## [Exercise instructions]
Could you repeat, word for word, the line with "Viewport: 1568px width, 784px height." and every line after it in the records below, leaving out any pictures?
Supplied records section start
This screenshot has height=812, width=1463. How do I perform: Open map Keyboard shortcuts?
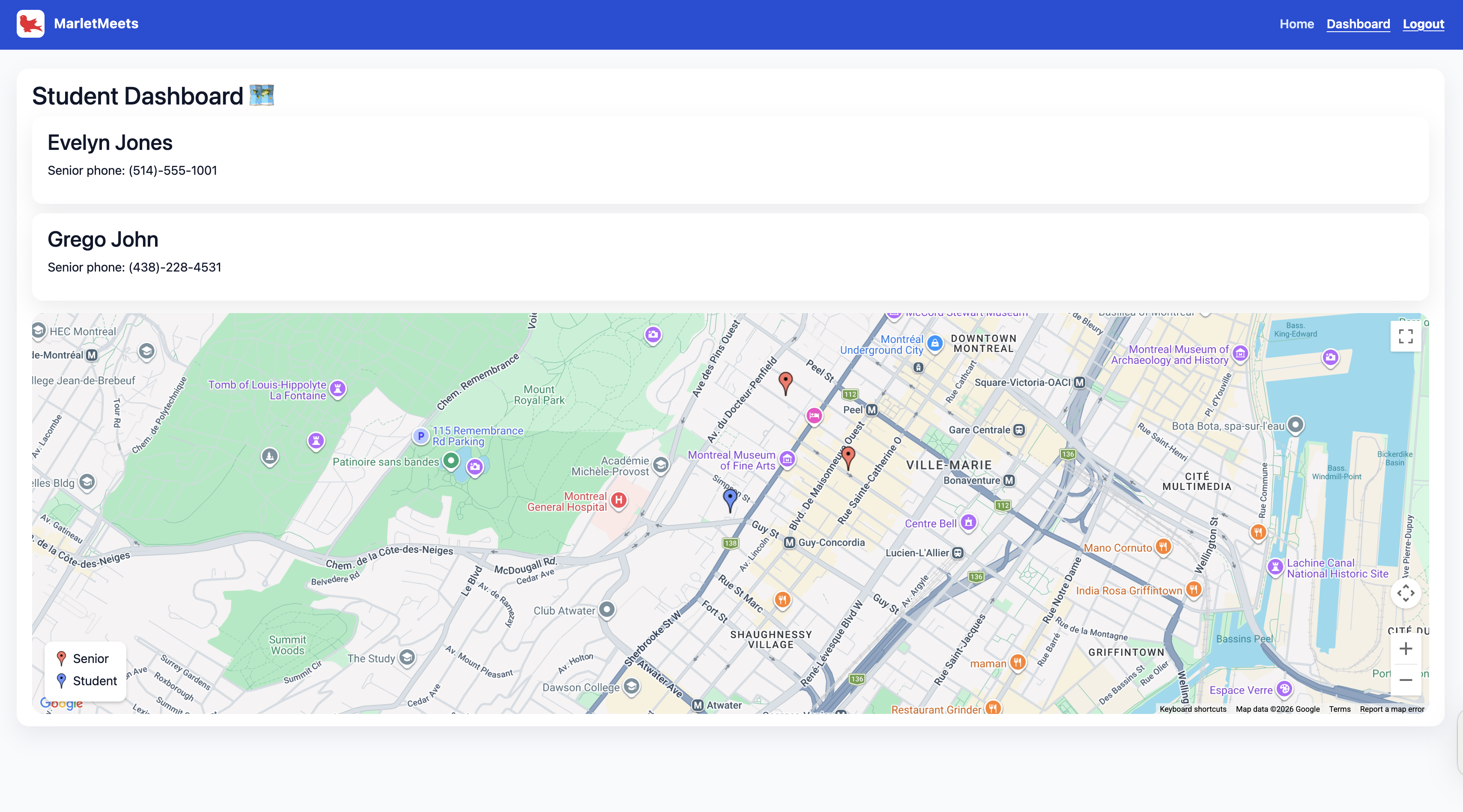pos(1193,709)
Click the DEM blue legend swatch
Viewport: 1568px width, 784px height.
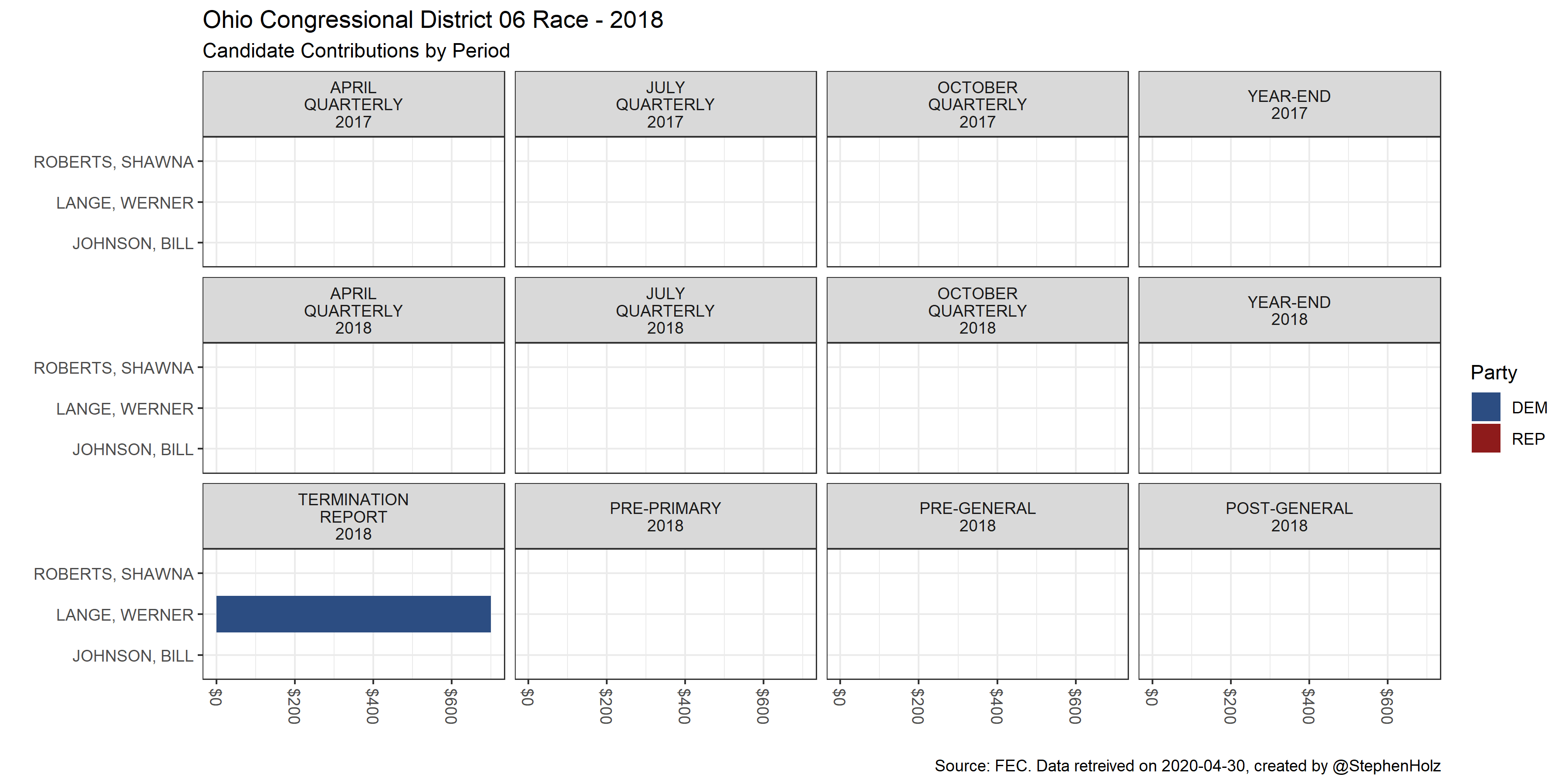tap(1485, 407)
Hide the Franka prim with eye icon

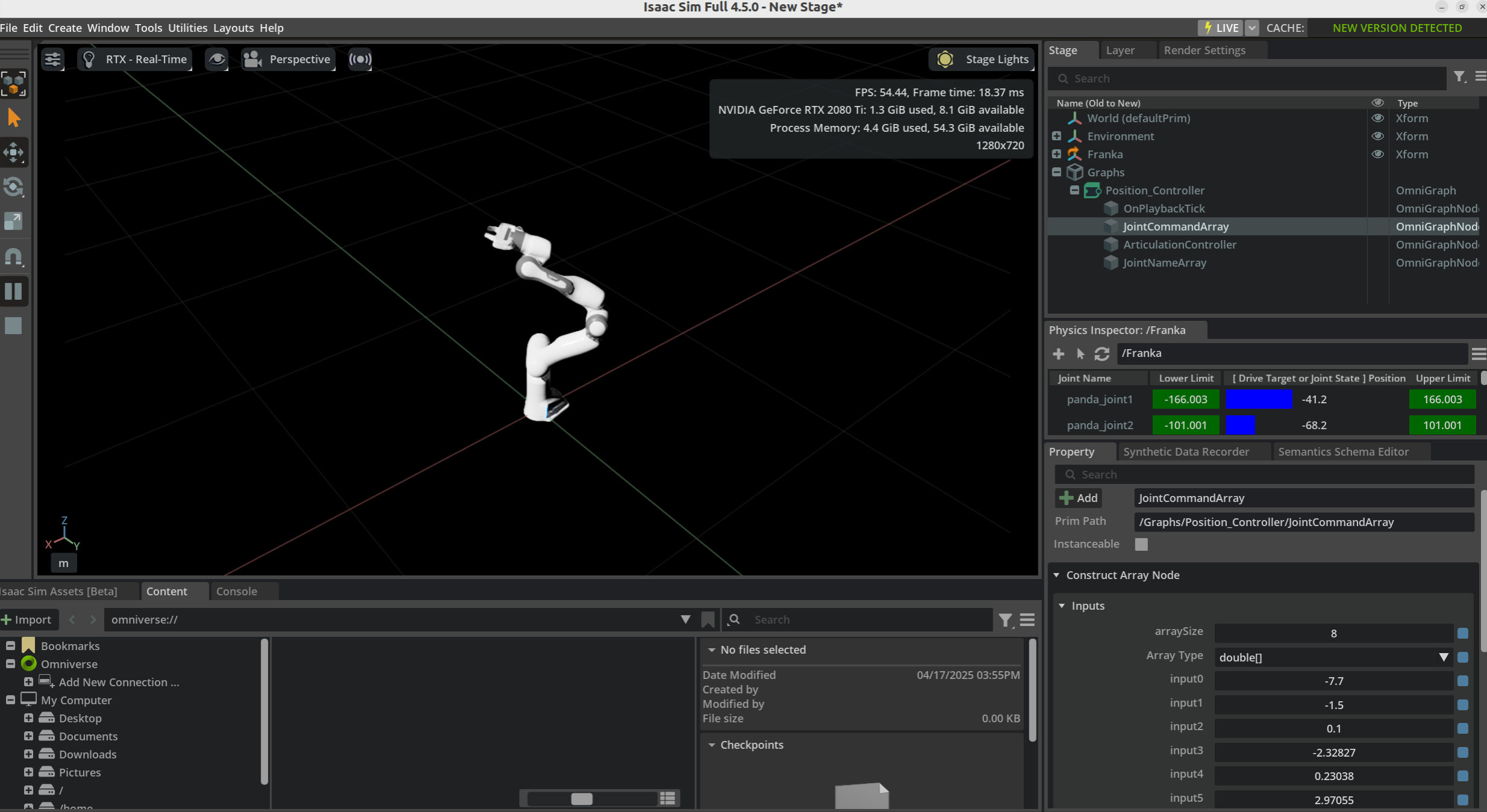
Supplied records section end
## [Response to this exercise]
Viewport: 1568px width, 784px height.
tap(1485, 407)
Hide the Franka prim with eye icon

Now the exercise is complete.